Help for package fgeo.analyze

Title:

Analyze ForestGEO Data

Version:

1.1.15

Description:

To help you access, transform, analyze, and visualize ForestGEO data, we developed a collection of R packages (https://forestgeo.github.io/fgeo/). This package, in particular, helps you to implement analyses of plot species distributions, topography, demography, and biomass. It also includes a torus translation test to determine habitat associations of tree species as described by Zuleta et al. (2018) <doi:10.1007/s11104-018-3878-0>. To learn more about ForestGEO visit https://forestgeo.si.edu/.

License:

GPL-3

URL:

https://github.com/forestgeo/fgeo.analyze

BugReports:

https://github.com/forestgeo/fgeo.analyze/issues

Depends:

R (≥ 3.2)

Imports:

dplyr (≥ 0.8.0.1), fgeo.tool (≥ 1.2.4), glue (≥ 1.3.1), graphics, lubridate (≥ 1.7.4), magrittr (≥ 1.5), MASS, purrr (≥ 0.3.2), rlang (≥ 0.3.4), stats, tibble (≥ 2.1.1), tidyr (≥ 0.8.3), withr (≥ 2.1.2)

Suggests:

covr (≥ 3.2.1), fgeo.plot (≥ 1.1.8), fgeo.x (≥ 1.1.3), ggplot2 (≥ 3.1.1), knitr (≥ 1.22), measurements (≥ 1.3.0), readr (≥ 1.3.1), rmarkdown (≥ 1.12), spelling (≥ 2.1), testthat (≥ 2.1.1)

Encoding:

UTF-8

Language:

en-US

RoxygenNote:

7.3.2

NeedsCompilation:

Packaged:

2025-04-03 16:19:47 UTC; rstudio

Author:

Mauro Lepore

[aut, ctr, cre], Gabriel Arellano [aut, rev], Richard Condit [aut], Matteo Detto [aut], Kyle Harms [aut], Suzanne Lao [aut, rev], KangMin Ngo [rev], Haley Overstreet [rev], Sabrina Russo [aut, rev], Daniel Zuleta [aut, rev], CTFS-ForestGEO [cph]

Maintainer:

Mauro Lepore <maurolepore@gmail.com>

Repository:

CRAN

Date/Publication:

2025-04-03 16:40:01 UTC

fgeo.analyze: Analyze ForestGEO Data

Description

To help you access, transform, analyze, and visualize ForestGEO data, we developed a collection of R packages (https://forestgeo.github.io/fgeo/).
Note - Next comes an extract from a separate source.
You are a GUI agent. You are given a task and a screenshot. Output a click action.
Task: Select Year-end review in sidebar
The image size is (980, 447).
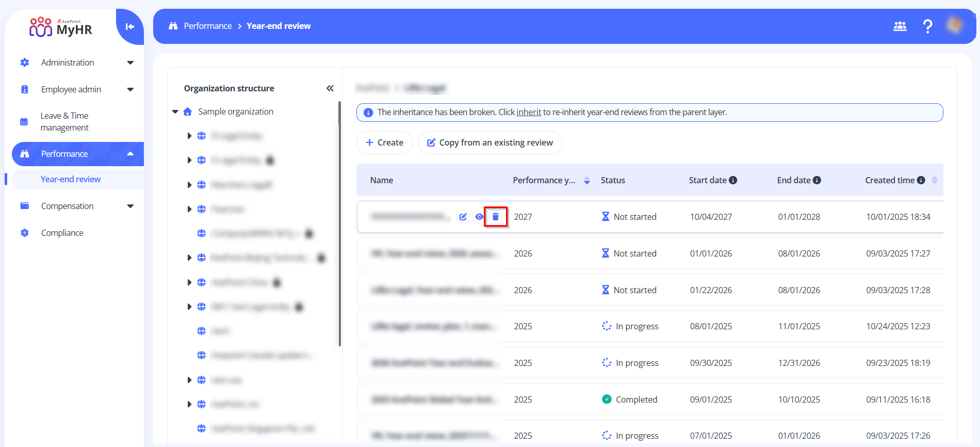click(x=71, y=179)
This package, in particular, helps you to implement analyses of plot species distributions, topography, demography, and biomass. It also includes a torus translation test to determine habitat associations of tree species as described by Zuleta et al. (2018) doi:10.1007/s11104-018-3878-0. To learn more about ForestGEO visit https://forestgeo.si.edu/.

Author(s)

Maintainer: Mauro Lepore maurolepore@gmail.com (ORCID) [contractor]

Authors:

Gabriel Arellano gabriel.arellano.torres@gmail.com [reviewer]
Richard Condit richardcondit@gmail.com
Matteo Detto teoparaglider@gmail.com
Kyle Harms kharms@lsu.edu
Suzanne Lao laoz@si.edu [reviewer]
Sabrina Russo srusso2@unl.edu [reviewer]
Daniel Zuleta dfzuleta@gmail.com [reviewer]

Other contributors:

KangMin Ngo ngokangmin@gmail.com [reviewer]
Haley Overstreet OverstreetH@si.edu [reviewer]
CTFS-ForestGEO ForestGEO@si.edu [copyright holder]

Pipe operator

Description

See magrittr::%>% for details.

Usage

lhs %>% rhs

Abundance and basal area, optionally by groups.

Description

abundance() counts the number of rows in a dataset, optionally by groups created with dplyr::group_by() (similar to dplyr::n()). It warns if it detects duplicated values of treeid.
basal_area() sums the basal area of all stems in a dataset, optionally by groups created with dplyr::group_by(). It warns if it detects duplicated values of stemid. It does not convert units (but see examples).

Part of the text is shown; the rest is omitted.